The Spanish chorizo makes a great ingredient, as well as being enjoyed on its own served on cocktail sticks for the most simple of tapas, chorizo sliced into easy bite sized chunks are also great in dishes such as casseroles, stews and also salads.
Using a spicy chorizo really brings a good salad to life and this one works particularly well with hot hot chorizo and cool vine ripened tomatoes side by side...
6 ripe vine tomatoes
½ red onion
2x chorizo 'picante' sausages
Few sprigs thyme, leaves picked
2 tbsp reserva sherry vinegar
Generous splash of good olive oil
Salt and pepper
- Wash the tomatoes and slice into bite size chunk.
- Peel the onion and slice thinly.
- Place the tomatoes and the onion slices in a bowl and sprinkle over the thyme leaves, season and mix.
- Make the dressing by pouring the olive oil and the sherry vinegar into a small jar with a lid in order to retain any excess for later use.
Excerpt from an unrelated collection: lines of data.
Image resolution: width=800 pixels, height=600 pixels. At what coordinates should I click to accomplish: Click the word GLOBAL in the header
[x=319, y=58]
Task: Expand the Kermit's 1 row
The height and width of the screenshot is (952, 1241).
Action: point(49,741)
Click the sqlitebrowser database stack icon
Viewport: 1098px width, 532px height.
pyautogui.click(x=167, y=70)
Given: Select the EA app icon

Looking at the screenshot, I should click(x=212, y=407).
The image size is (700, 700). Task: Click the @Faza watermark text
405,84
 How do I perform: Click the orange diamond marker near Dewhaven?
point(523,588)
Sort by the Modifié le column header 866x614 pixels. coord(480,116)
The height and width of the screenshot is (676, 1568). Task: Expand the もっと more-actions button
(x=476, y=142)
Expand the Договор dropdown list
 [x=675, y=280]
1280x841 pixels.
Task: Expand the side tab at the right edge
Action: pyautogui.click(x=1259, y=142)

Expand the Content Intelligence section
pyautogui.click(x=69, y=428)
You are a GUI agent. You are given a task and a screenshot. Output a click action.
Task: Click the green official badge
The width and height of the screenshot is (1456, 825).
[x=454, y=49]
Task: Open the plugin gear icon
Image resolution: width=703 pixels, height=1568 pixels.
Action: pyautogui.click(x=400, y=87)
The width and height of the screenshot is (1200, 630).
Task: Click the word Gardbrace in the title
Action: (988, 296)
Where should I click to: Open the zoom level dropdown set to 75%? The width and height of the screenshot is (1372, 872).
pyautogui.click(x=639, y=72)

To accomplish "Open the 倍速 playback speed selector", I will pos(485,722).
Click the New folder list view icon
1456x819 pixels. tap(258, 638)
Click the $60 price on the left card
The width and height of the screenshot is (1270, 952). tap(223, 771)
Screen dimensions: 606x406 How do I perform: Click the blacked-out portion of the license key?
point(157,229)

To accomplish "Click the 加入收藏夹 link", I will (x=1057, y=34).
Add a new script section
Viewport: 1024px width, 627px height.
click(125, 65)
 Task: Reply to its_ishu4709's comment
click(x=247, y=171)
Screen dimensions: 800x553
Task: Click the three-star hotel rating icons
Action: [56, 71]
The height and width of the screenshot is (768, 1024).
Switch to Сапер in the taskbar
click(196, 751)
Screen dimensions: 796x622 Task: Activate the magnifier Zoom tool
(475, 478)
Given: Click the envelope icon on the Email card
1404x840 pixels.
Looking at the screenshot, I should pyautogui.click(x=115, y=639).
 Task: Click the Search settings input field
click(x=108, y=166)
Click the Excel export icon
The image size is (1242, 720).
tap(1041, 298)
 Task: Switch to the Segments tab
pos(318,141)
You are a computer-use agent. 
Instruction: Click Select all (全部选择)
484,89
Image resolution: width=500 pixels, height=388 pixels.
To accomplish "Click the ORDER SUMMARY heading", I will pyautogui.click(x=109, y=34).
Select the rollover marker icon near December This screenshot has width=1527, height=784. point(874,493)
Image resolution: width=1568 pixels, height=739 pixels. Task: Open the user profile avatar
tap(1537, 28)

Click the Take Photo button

Season with salt and freshly ground black pepper, put the lid on and shake until the ingredients mix together and emulsify. Drizzle over the tomatoes and onions and mix.
- While the flavours in your bowl get to work prepare the chorizo. Slice on the diagonal into 2cm slices and fry gently in olive oil for a few minutes each side until they begin to brown.
- Add the chorizo to the bowl with a drizzle of the juices from the pan/cazuela, mix and serve.